Il faut distinguer les baux soumis à la loi du 6 juillet 1989 et les autres.
Pour les baux soumis à la loi du 6 juillet 1989, l’article 3 de la loi de 1989 prévoit qu'un état des lieux est joint au contrat. Si l'une des parties s'oppose à l'établissement de l'état des lieux contradictoire, l'autre peut demander à un huissier d'intervenir. L'huissier convoque les deux parties par LR/AR au moins 7 jours à l'avance.

 

L’absence d’état des lieux (cas par exemple d’une nouvelle gérance avec locataire en place) peut être très préjudiciable au bailleur car à la sortie, il ne pourra réclamer au locataire aucune réparation ne pouvant prouver qu'il a délivré les lieux en bon état.
Si c'est le locataire qui s'oppose à l'établissement de l'état des lieux, et que le bailleur peut le prouver, alors la présomption de l'article 1731 peut retrouver application.

Dans tous les autres baux, à défaut d'état des lieux d'entrée, le locataire est présumé avoir reçu les locaux en bon état et devra les rendre dans le même état.

PEUT-ON FAIRE DES OBSERVATIONS APRÈS L'ÉTAT DES LIEUX D’ENTRÉE ?

Dans le cadre des baux soumis à la loi du 6 juillet 1989 (article 3, al. 3), le locataire peut faire des annotations complémentaires (modification état des lieux, courrier à annexer au document etc.) dans le mois qui suit le début de la période de chauffe pour les éléments relatifs au chauffage.
Pour tous les autres baux, l'état des lieux est définitif dès qu'il est signé.

Le bailleur n’est pas tenu de prendre en compte les autres remarques émises postérieurement par le locataire.

QUAND DRESSE-T-ON L'ÉTAT DES LIEUX DE SORTIE ?

L'état des lieux de sortie, comme son nom l'indique, est établi à la sortie du locataire qui doit normalement être concomitante avec la fin du bail ou la restitution effective des locaux.

Mais attention, si le locataire quitte le logement avant la fin du préavis, signe l'état des lieux de sortie et remet toutes les clefs au bailleur ou à son représentant, il n’a plus la garde du bien objet du contrat de bail.
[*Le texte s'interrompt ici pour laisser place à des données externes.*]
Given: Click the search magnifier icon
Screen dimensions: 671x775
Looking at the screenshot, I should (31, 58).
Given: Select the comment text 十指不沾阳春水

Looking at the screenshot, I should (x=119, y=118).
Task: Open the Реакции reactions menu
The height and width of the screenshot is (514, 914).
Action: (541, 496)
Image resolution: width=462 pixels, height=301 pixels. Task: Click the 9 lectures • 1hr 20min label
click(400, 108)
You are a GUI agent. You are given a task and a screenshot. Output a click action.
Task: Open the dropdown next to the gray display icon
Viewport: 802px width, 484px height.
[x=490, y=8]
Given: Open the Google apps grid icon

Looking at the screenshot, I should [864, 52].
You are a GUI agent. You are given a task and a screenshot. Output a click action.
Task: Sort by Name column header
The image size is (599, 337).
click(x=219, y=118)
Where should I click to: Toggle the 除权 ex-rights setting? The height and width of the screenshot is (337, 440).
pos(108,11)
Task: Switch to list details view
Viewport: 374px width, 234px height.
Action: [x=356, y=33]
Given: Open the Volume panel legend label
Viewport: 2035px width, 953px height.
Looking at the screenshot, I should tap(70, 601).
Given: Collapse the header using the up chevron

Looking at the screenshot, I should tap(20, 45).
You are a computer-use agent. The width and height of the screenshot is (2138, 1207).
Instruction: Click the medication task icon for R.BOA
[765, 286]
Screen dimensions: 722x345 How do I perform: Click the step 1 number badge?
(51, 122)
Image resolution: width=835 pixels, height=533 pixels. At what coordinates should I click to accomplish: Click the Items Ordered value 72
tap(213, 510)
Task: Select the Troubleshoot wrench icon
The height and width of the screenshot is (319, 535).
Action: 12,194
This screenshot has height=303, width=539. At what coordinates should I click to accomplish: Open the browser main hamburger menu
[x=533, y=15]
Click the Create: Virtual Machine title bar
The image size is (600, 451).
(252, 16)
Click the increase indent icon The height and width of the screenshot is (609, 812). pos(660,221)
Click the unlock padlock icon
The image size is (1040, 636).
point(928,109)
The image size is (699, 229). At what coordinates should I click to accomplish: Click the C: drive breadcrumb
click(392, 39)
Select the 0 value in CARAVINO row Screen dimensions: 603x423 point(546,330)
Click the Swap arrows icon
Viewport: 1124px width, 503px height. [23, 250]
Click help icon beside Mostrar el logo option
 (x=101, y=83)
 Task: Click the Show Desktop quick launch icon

Cette garde est transférée au propriétaire ou à son mandataire exclusif.

Si un sinistre survient après la date de restitution des clefs, le locataire sera exonéré de toute responsabilité. Rappelons que le dépôt de garantie, pour les baux soumis à la loi de 1989, doit être rendu dans les deux mois de la RESTITUTION des clefs.

QUE CONTIENT L’ÉTAT DES LIEUX DE SORTIE ET A QUOI SERT-IL ?

Comme l’état des lieux d’entrée, l’état des lieux de sortie doit être une « photographie » objective de l’état des biens loués. Il va être comparé à l’état des lieux d’entrée (s’il existe) ce qui invite à bien relever le maximum d’informations. L’état des lieux de sortie, comme celui d’entrée, doit être établi contradictoirement ou à défaut par huissier.

La recommandation de la CNC rappelle qu’il est préférable que l’état des lieux soit réalisé dans des locaux vides. Elle indique que les états des lieux d’entrée et de sortie doivent reposer sur un document de même composition.

COMMENT EXPLOITE-T-ON L’ÉTAT DES LIEUX DE SORTIE ?

Après avoir établi la comparaison entre les deux états des lieux, il faut distinguer :

- ce qui relève de la vétusté et qui ne peut être imputé au locataire ;
- ce qui relève d’un défaut d’entretien et qui est imputable au locataire après application d’un abattement pour vétusté ;
- ce qui relève de la dégradation volontaire ou accidentelle.

L’article 1730 du Code civil, comme la loi de 1989, prévoient que le locataire doit rendre la chose telle qu’il l’a reçue excepté ce qui a péri ou a été dégradé par vétusté ou force majeure (malfaçon, vice de construction et cas fortuit en sus pour la loi de 1989).

Au titre des réparations locatives telles qu’elles sont définies par le décret du 26 août 1987, par l’article 1754 du Code civil et par le contrat de bail soumis à la loi de 1989, le locataire doit restituer les lieux en bon état d’entretien et de réparation. A défaut, le bailleur dispose de deux solutions :

1°/ Il fait exécuter les réparations et les impute au locataire sur justificatif joint au décompte ;
2°/ Le locataire a dégradé le bien mais des réparations ne sont pas nécessaires pour sa remise en location (ex. :
carrelage rayé). Il n’a donc pas respecté son obligation de ne pas dégrader les lieux.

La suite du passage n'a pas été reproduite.